Yep, Glaswegian is right.

You don't need to worry, they will inform you of if you have been accepted/rejected in due time. They just have other stuff to deal with (such as Real Life) so they don't always get back to you straight away (or within a week)


----------



## SportsITjunkie (Mar 8, 2011)

no problem. I read that. Just confirming its still active. Thanks.


----------



## -WOLF- (Jan 17, 2009)

Yeah I once applied and I never got an answer - but I later found out that my application wasn't ignored. 

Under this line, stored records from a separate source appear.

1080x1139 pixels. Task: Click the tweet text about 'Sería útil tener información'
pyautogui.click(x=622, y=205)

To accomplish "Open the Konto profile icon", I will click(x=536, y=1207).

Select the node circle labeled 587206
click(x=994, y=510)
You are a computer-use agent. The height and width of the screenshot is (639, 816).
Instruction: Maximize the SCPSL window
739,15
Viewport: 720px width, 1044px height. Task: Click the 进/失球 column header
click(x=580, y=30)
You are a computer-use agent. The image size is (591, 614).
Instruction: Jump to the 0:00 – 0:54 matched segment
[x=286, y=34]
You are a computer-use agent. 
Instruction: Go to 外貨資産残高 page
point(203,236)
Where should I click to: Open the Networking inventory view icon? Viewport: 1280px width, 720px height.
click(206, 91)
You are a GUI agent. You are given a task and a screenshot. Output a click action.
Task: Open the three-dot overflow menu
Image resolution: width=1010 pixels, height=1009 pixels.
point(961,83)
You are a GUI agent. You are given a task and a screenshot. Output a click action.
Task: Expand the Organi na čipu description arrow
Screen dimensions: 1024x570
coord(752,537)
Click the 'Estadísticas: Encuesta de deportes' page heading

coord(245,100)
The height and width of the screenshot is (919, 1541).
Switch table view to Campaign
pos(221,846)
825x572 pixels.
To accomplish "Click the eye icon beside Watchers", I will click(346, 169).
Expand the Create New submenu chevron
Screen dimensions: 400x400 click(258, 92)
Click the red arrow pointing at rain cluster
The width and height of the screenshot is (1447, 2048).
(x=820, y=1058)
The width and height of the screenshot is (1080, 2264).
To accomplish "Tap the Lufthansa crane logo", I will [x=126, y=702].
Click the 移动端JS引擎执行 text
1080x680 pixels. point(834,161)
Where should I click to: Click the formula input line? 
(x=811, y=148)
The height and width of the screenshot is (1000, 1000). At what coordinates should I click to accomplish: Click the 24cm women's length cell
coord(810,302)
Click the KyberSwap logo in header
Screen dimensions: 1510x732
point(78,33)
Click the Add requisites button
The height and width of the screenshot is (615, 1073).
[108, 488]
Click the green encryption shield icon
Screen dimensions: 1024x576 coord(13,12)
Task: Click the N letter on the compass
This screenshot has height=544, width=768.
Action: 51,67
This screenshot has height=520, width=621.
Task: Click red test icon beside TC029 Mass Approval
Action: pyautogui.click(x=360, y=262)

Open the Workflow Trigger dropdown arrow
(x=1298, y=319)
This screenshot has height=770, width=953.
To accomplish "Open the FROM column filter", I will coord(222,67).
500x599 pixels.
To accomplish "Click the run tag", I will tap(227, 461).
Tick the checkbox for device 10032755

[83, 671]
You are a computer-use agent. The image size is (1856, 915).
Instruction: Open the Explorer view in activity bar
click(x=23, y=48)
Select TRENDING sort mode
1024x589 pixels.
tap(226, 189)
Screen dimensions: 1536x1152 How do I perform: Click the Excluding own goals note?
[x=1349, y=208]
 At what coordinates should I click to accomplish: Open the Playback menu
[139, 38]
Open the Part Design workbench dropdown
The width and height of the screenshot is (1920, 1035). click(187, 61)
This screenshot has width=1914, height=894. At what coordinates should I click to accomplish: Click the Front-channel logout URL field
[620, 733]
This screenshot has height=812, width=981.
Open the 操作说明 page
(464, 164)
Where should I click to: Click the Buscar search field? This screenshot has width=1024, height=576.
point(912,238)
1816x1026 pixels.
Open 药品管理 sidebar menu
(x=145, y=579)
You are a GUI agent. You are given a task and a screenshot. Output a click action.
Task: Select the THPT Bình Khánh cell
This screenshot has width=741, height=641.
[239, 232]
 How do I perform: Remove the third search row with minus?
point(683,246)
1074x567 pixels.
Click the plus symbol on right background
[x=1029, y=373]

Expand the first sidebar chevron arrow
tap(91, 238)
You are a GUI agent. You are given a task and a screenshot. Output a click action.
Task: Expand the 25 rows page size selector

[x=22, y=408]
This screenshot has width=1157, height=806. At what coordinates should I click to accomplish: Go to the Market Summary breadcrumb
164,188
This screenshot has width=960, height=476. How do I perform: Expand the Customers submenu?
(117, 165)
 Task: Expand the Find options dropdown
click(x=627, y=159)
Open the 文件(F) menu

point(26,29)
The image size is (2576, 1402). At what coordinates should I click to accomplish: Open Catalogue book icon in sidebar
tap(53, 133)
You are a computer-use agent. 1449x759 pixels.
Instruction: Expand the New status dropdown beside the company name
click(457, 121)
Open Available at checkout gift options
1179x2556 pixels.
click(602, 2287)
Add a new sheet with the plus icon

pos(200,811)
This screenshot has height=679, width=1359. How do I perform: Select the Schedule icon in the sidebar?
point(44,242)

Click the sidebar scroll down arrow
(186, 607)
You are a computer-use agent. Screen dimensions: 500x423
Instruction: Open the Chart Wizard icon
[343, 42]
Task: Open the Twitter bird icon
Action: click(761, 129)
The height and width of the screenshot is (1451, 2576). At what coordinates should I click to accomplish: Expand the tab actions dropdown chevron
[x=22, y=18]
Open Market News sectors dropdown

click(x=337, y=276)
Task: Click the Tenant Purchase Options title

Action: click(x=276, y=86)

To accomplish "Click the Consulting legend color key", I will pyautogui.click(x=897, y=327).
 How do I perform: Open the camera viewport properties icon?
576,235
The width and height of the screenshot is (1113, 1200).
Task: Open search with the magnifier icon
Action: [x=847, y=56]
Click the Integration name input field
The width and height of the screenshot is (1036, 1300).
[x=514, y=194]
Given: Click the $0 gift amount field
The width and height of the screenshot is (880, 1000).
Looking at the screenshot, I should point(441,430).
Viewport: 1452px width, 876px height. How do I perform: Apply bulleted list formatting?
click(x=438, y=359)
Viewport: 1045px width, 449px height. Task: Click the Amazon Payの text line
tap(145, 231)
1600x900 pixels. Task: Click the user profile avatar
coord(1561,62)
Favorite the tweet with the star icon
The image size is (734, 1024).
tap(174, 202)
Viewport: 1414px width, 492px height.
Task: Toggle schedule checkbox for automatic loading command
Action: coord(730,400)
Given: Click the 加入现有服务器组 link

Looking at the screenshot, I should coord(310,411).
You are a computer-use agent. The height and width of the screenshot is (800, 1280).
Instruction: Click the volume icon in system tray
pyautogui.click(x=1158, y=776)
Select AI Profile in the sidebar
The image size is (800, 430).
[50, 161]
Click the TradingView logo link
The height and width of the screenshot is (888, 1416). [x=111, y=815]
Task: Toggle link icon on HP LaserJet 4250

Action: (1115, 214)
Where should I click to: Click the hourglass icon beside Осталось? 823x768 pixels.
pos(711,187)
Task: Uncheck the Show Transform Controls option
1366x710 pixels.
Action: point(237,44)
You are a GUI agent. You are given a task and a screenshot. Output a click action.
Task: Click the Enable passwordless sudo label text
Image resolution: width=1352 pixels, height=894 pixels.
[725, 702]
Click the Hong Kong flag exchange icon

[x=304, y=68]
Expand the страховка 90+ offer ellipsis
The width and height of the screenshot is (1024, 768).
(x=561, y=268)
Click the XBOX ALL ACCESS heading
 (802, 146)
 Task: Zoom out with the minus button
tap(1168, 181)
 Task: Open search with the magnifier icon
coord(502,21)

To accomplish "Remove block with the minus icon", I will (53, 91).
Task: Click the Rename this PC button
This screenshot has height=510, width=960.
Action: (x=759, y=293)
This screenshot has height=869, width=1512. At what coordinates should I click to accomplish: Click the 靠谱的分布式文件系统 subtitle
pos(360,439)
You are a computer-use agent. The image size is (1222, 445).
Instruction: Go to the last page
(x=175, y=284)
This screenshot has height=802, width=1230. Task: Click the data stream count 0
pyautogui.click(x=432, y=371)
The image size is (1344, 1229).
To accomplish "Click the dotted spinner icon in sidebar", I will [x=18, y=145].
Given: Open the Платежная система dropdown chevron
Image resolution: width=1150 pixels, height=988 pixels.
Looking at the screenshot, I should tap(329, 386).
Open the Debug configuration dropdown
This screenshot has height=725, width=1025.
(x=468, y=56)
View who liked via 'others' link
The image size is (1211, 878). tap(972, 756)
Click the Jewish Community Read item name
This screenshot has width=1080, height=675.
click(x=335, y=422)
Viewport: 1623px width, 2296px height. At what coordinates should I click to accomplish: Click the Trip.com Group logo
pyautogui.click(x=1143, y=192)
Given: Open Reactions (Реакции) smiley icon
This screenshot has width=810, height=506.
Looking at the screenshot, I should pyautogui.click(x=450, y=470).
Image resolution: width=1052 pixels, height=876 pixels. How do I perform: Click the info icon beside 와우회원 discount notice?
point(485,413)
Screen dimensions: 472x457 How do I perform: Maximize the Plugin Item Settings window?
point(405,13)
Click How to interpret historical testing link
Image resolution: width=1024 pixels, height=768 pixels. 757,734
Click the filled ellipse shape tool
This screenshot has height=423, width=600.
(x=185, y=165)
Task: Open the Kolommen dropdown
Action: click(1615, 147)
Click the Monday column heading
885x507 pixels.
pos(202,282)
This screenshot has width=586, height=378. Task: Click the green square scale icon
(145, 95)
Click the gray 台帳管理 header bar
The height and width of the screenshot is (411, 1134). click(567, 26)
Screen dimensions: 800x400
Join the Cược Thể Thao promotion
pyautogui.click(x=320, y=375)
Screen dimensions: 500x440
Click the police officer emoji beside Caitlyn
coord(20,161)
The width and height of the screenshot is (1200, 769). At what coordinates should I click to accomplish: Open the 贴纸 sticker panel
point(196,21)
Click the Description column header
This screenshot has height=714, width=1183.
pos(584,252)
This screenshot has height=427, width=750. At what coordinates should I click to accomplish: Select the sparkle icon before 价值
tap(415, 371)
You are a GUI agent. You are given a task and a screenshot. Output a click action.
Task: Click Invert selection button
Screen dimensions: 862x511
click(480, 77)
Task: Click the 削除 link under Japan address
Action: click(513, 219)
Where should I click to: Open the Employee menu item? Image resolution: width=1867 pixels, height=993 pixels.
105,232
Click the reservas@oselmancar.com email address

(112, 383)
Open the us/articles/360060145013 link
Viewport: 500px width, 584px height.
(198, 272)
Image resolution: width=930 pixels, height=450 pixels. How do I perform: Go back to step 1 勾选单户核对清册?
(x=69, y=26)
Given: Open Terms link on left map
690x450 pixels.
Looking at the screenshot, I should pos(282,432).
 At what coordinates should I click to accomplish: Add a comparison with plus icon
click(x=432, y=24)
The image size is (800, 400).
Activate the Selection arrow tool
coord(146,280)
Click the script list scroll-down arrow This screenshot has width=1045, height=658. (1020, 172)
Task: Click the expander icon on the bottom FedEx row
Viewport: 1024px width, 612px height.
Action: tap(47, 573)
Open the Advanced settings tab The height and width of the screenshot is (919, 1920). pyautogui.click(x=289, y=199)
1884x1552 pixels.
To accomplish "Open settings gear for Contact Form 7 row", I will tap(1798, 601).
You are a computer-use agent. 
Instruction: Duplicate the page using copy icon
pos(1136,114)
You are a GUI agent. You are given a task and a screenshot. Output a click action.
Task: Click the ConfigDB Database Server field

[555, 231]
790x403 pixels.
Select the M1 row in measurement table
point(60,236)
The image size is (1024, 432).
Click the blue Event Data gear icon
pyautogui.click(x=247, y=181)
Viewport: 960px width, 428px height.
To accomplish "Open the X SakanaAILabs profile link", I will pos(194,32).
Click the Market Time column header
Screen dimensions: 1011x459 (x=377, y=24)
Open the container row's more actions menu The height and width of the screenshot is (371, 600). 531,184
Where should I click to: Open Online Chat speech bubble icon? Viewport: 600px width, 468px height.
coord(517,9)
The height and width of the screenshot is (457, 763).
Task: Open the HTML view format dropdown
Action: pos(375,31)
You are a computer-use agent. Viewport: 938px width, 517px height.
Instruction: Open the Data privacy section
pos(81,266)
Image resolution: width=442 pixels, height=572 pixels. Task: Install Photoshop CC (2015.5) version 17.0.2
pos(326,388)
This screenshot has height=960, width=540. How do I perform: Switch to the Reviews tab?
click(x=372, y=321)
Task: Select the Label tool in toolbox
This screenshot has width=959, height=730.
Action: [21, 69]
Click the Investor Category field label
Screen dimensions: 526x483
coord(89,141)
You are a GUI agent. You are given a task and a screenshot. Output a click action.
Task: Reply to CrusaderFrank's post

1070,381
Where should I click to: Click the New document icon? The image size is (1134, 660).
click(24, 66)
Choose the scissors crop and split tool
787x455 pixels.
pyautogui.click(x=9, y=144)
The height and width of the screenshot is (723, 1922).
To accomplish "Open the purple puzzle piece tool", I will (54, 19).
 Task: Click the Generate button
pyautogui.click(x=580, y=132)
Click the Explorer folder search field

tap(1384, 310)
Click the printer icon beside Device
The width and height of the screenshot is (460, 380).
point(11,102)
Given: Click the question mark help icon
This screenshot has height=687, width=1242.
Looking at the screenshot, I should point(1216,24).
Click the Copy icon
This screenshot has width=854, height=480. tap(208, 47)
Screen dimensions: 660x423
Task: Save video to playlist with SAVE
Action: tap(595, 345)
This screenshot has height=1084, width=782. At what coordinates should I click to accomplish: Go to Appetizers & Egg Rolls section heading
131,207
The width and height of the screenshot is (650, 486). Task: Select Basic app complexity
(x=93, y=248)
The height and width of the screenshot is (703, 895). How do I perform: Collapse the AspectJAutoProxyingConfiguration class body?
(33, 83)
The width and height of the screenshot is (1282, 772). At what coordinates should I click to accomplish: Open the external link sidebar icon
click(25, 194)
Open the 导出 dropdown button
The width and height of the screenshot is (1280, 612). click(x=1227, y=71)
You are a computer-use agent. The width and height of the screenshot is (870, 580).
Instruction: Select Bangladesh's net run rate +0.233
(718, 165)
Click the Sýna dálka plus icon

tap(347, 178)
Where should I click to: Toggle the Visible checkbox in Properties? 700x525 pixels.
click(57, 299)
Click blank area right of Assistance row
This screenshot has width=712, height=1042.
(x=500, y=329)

If you don't get a reply just try again whenever the Academy is open.


----------



## SportsITjunkie (Mar 8, 2011)

application was denied. Any idea what it is based on? I mean I just sent my name/email/number. I would of love to have gone through the training. Could use it for the rest of my life.


----------



## Ried (Jan 11, 2005)

This is not for public discussion, nor speculation, SportsITJunkie. As stated in the sticky topic 



> Note: We reserve the right to deny any application.


----------



## SportsITjunkie (Mar 8, 2011)

If I am sending in any type of personal information I should at least get a reason for denial.


----------



## Ried (Jan 11, 2005)

An email address is not personal. 

Since you want this public for all to see, proper protocol would dictate that this thread never should have been begun in the public arena in the first place. That is a big contributing factor. 

If/when you would have delay in response or denial when applying for a university course, or a job, does it seem proper to you to write about it and question it in public? Do you take it to be published in a newspaper? I think not. 

This topic is closed to discussion. Please do not start another.


----------